Reproduce all of the lines below, substituting "Command" for every occurrence of "Instruction" and leaving everything else unchanged. Omit the pictures from your answer.
--- Start Input rows ---
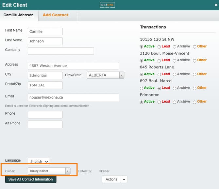Mark 3120 Boul. Moise-Vincent as Archive
Screen dimensions: 219x189
pos(175,60)
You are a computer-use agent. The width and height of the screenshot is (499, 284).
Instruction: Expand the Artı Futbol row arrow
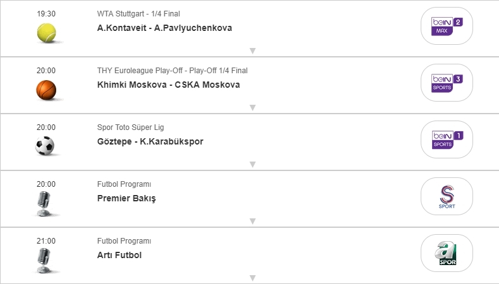[x=252, y=278]
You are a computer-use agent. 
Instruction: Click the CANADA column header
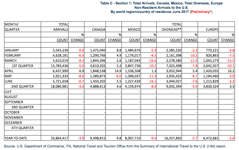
--- End Input rows ---
§ Finished answer
Mark 3120 Boul. Moise-Vincent as Archive
Screen dimensions: 219x189
pos(175,60)
You are a computer-use agent. The width and height of the screenshot is (499, 284).
Command: Expand the Artı Futbol row arrow
[x=252, y=278]
You are a computer-use agent. 
Command: Click the CANADA column header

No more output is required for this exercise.